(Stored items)
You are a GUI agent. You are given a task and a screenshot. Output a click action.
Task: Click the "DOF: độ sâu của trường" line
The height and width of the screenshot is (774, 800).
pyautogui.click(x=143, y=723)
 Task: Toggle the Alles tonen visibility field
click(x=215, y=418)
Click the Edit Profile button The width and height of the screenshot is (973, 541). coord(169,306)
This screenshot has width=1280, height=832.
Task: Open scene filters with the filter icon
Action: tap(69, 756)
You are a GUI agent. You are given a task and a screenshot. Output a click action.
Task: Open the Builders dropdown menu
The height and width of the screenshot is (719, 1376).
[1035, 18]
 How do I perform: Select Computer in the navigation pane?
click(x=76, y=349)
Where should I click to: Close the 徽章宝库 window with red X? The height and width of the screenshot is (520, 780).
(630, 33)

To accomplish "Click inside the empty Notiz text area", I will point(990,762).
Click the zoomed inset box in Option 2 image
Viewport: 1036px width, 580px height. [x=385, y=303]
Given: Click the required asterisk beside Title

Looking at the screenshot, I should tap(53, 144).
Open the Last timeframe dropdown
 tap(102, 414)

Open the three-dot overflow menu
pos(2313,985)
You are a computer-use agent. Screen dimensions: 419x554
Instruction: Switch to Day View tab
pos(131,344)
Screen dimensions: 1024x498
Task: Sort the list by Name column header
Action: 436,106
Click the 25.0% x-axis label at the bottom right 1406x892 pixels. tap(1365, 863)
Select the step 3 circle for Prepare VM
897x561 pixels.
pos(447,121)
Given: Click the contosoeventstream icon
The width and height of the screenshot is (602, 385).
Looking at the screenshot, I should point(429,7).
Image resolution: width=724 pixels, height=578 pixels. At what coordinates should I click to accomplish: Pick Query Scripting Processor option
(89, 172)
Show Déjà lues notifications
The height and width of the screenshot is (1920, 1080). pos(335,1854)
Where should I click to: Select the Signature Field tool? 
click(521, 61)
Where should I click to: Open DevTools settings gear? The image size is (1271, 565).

* [PROBLEM REQUIREMENTS]:
Would you please transcribe all of the entries above exactly?

* [RESPONSE TO THE EXERCISE]:
You are a GUI agent. You are given a task and a screenshot. Output a click action.
Task: Click the "DOF: độ sâu của trường" line
The height and width of the screenshot is (774, 800).
pyautogui.click(x=143, y=723)
 Task: Toggle the Alles tonen visibility field
click(x=215, y=418)
Click the Edit Profile button The width and height of the screenshot is (973, 541). coord(169,306)
This screenshot has width=1280, height=832.
Task: Open scene filters with the filter icon
Action: tap(69, 756)
You are a GUI agent. You are given a task and a screenshot. Output a click action.
Task: Open the Builders dropdown menu
The height and width of the screenshot is (719, 1376).
[1035, 18]
 How do I perform: Select Computer in the navigation pane?
click(x=76, y=349)
Where should I click to: Close the 徽章宝库 window with red X? The height and width of the screenshot is (520, 780).
(630, 33)

To accomplish "Click inside the empty Notiz text area", I will point(990,762).
Click the zoomed inset box in Option 2 image
Viewport: 1036px width, 580px height. [x=385, y=303]
Given: Click the required asterisk beside Title

Looking at the screenshot, I should tap(53, 144).
Open the Last timeframe dropdown
 tap(102, 414)

Open the three-dot overflow menu
pos(2313,985)
You are a computer-use agent. Screen dimensions: 419x554
Instruction: Switch to Day View tab
pos(131,344)
Screen dimensions: 1024x498
Task: Sort the list by Name column header
Action: 436,106
Click the 25.0% x-axis label at the bottom right 1406x892 pixels. tap(1365, 863)
Select the step 3 circle for Prepare VM
897x561 pixels.
pos(447,121)
Given: Click the contosoeventstream icon
The width and height of the screenshot is (602, 385).
Looking at the screenshot, I should point(429,7).
Image resolution: width=724 pixels, height=578 pixels. At what coordinates should I click to accomplish: Pick Query Scripting Processor option
(89, 172)
Show Déjà lues notifications
The height and width of the screenshot is (1920, 1080). pos(335,1854)
Where should I click to: Select the Signature Field tool? 
click(521, 61)
Where should I click to: Open DevTools settings gear? The image size is (1271, 565).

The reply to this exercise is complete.